Let $G$ be a finite group, $H\subset G$ a subgroup and $f: X\to Y$ an $H$-equivariant continuous map between topological spaces endowed with an $H$-action. Define the balanced product $$ G\times_H X := (G\times X)/H $$ to be the orbit space with respect to the group action of $H$ on $G\times X$ given by $$ h\cdot(g,x) := (gh^{-1},h\cdot x) $$ for all $h\in H$, $g\in G$ and $x\in X$. (Equivalently, we have $(gh,x)\sim(g,h\cdot x)$ for all $h\in H$, $g\in G$ and $x\in X$.) Note that $f$ induces a well-defined map $$ G\times _H f: G\times _H X\to G\times_H Y $$ given by $(G\times _H f)([g,x]) = [g,f(x)]$ for all $g\in G$ and $x\in X$. In other words, we have $(G\times_H f)\circ p = q\circ f$ where $p: G\times X\to G\times_H X$ and $q: G\times Y\to G\times_H Y$ are the canonical quotient maps.
I have the following question:
Is it true that if $f$ is a closed embedding, then also $G\times_H f$ is a closed embedding?
The map $G\times_H f$ is certainly continuous and injective, so it would be sufficient to show that it is closed.
My attempt:
Let $A\subset G\times_H X$ be a closed subspace, which means that $p^{-1}(A)$ is closed in $G\times X$. Since $f$ is closed, it follows that $f(p^{-1}(A))$ is closed in $Y$. We have $(G\times_H f)(A) = (G\times_H f)(p(p^{-1}(A)) = q(f(p^{-1}(A)))$, so to show that this is closed, it would suffice to show that $q$ is a closed map.
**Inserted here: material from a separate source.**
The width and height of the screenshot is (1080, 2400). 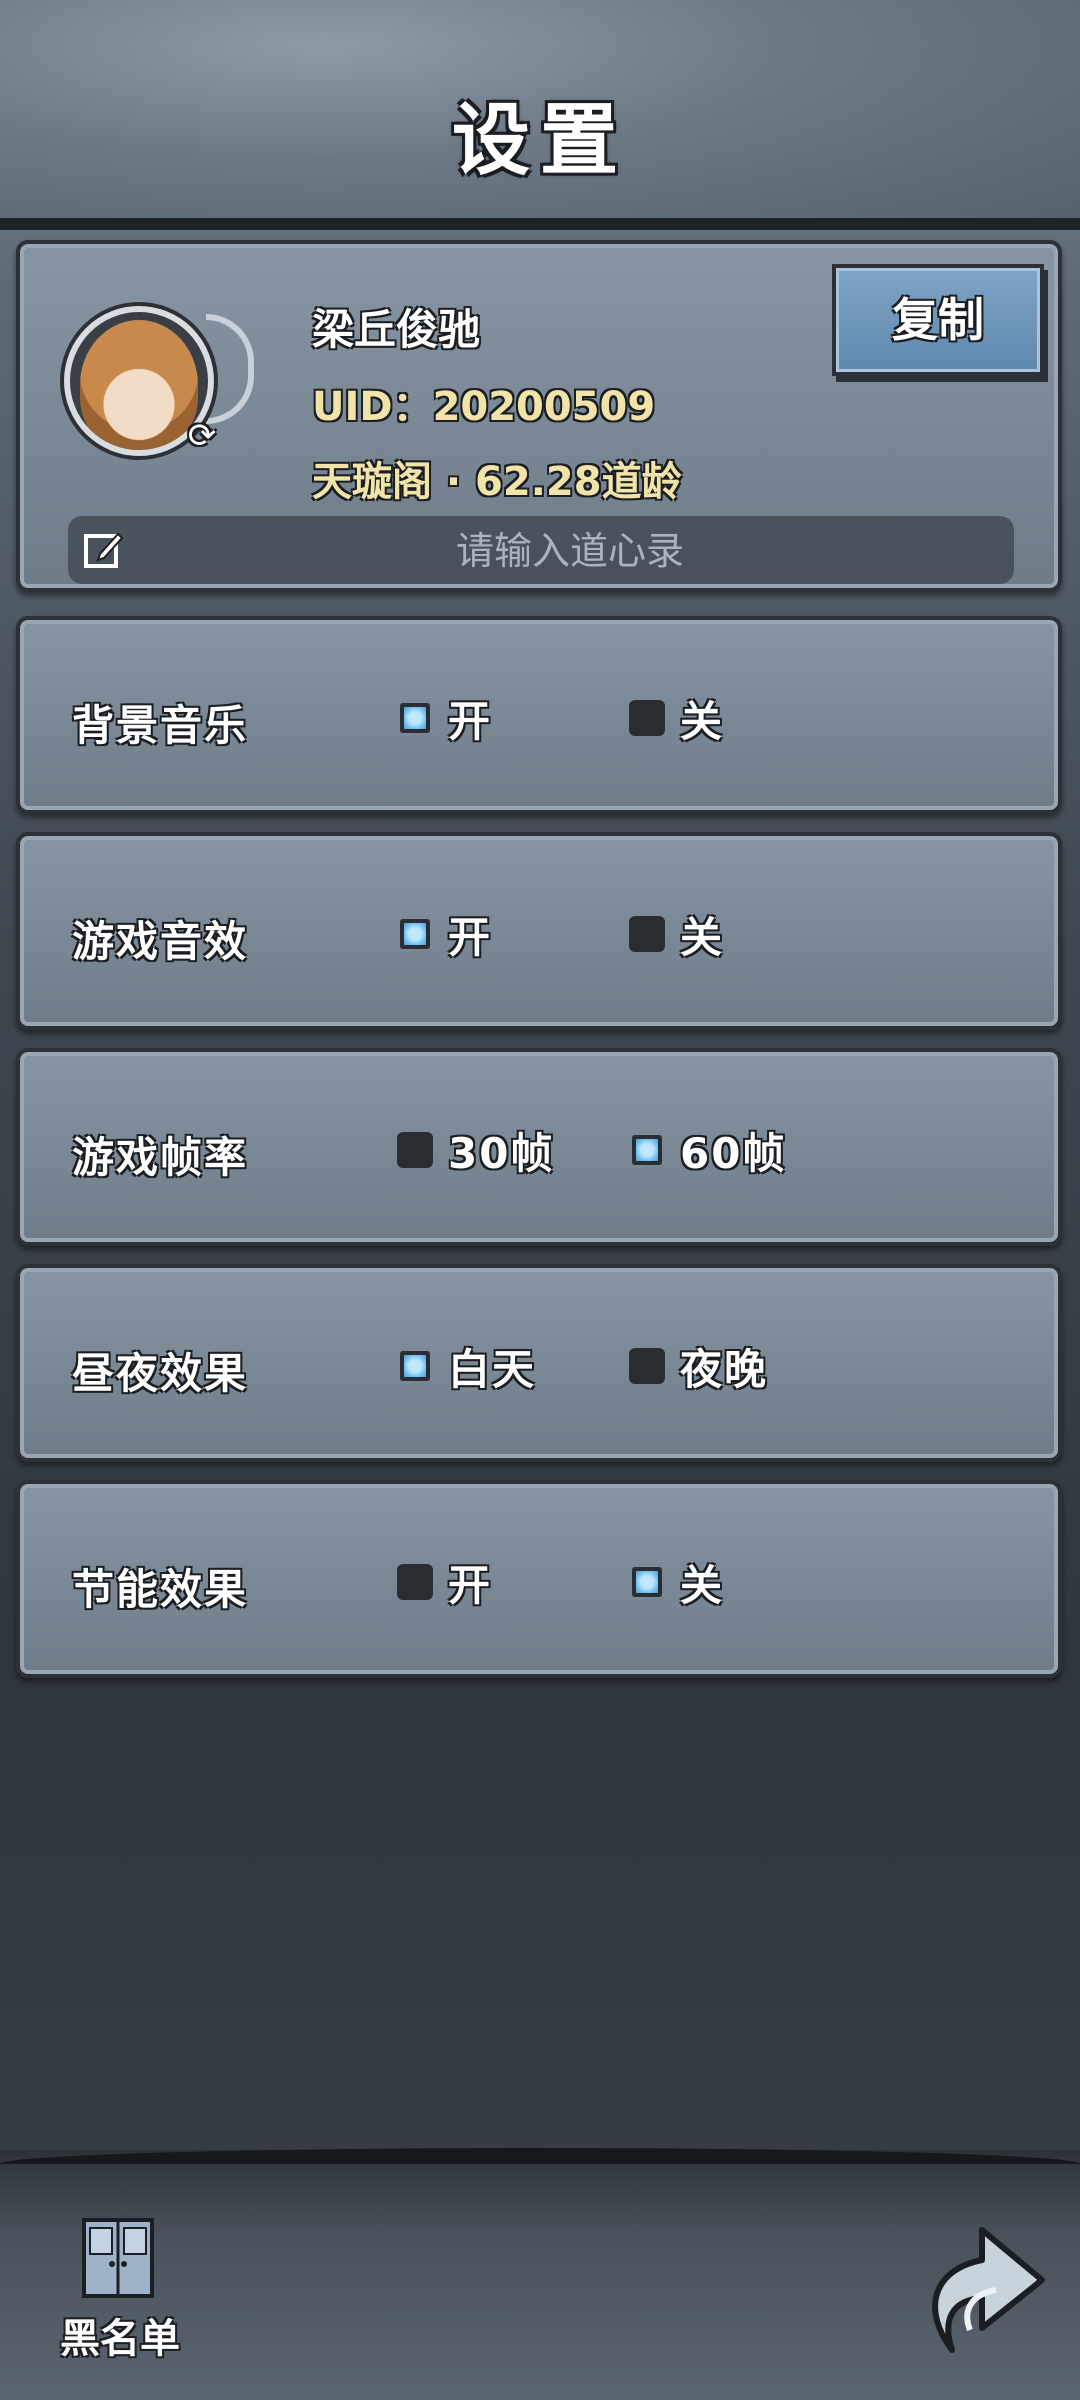 What do you see at coordinates (539, 1579) in the screenshot?
I see `setting-row-powersave: 节能效果 开 关` at bounding box center [539, 1579].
However, I am not sure if this is really true.
Would it make a difference if we suppose that $X$ and $Y$ are compactly generated weakly Hausdorff spaces? A topological space $Z$ is weakly Hausdorff if for every compact Hausdorff space $K$ and for every continuous map $u: K\to Z$, the image $u(K)$ is closed in $Z$. A weakly Hausdorff space $Z$ is compactly generated if the following holds: A subspace $A\subset X$ is closed in $X$ if and only if for every compact Hausdorff subspace $K\subset X$, the intersection $A\cap K$ is closed in $K$. (Note that the only if direction always holds.)
Any help is appreciated! Many thanks in advance!